Probablemente era verdad. Aguardaba con aprensión su próximo encuentro con Fabia, y no deseaba volver a compartir una comida con el general Wadham ni volver a sus «buenas obras» para con los que Fabia consideraba «los pobres necesitados», ni le quedaban ganas de dar paseos por el parque por miedo a volver a encontrar al policía impertinente, cuyas observaciones habían sido tan inoportunas además de injustas.

– Así empezaré bien el día -añadió.

La habitación de los niños era muy luminosa, orientada al sur, llena de sol y decorada con tela de chintz. En ella había una sillita baja junto a la ventana, una mecedora cerca de la gran chimenea, que estaba perfectamente protegida por un parapeto y, provisionalmente, ya que el niño era tan pequeño, una cuna para los ratos que dormía durante el día. La niñera, que era una muchacha muy joven y guapa y con un cutis como la seda, estaba atareada dando de comer al pequeño, que debía de tener aproximadamente un año y medio de edad. Le iba dando trocitos de pan untados con mantequilla, que mojaba en un huevo pasado por agua. Hester y Rosamond no la interrumpieron, pero se quedaron observándola.

Era evidente que el niño, con un copete de cabellos rubios en la cabeza que parecía la cresta de un pájaro, lo estaba pasando en grande. Aceptaba, muy obediente, cada trozo de pan que le daba la chica, pero cada vez tenía las mejillas más hinchadas, hasta que, con los ojos brillantes, hizo una profunda aspiración y escupió todo lo que se había guardado en la boca, para consternación de la pobre niñera. El niño prorrumpió en risas tan sonoras que se le arreboló todo el rostro al tiempo que inclinaba el cuerpo hacia un lado de la silla, exultante de contento.

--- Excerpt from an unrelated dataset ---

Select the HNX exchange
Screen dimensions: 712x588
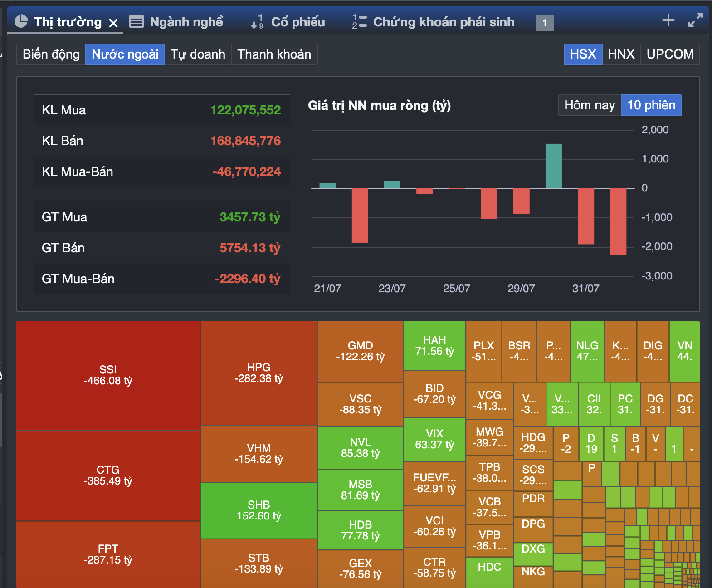pos(621,54)

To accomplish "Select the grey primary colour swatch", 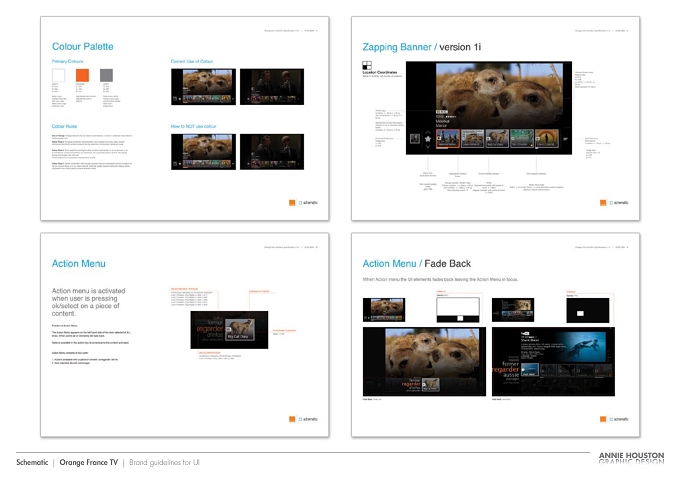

Rosamond se azoró, pero Hester se limitó a echarse a reír con el pequeño, mientras la niñera se restregaba con un paño húmedo el delantal que unos momentos antes estaba impecable.

– Señorito Harry, ¡esto no se hace! -le reprendió la niñera intentando mostrarse severa, aunque su voz no dejaba traslucir un verdadero enfado sino más bien exasperación porque el pequeño la había engañado una vez más.